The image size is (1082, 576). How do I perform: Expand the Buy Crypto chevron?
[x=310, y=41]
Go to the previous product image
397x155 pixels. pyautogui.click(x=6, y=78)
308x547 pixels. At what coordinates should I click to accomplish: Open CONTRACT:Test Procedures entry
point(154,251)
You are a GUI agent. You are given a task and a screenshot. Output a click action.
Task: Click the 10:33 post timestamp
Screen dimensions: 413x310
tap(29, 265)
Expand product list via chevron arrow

———

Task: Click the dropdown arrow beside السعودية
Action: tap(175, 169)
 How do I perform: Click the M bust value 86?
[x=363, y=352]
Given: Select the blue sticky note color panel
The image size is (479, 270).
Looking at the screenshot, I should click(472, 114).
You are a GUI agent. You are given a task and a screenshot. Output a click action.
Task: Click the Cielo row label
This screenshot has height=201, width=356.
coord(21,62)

———

*EXERCISE DESCRIPTION*. Only one stretch of the records above is wanted: the lines between the one holding "Task: Click the 10:33 post timestamp" and the one holding "Expand product list via chevron arrow", inclusive, reproduced exactly.

*EXERCISE ANSWER*.
Task: Click the 10:33 post timestamp
Screen dimensions: 413x310
tap(29, 265)
Expand product list via chevron arrow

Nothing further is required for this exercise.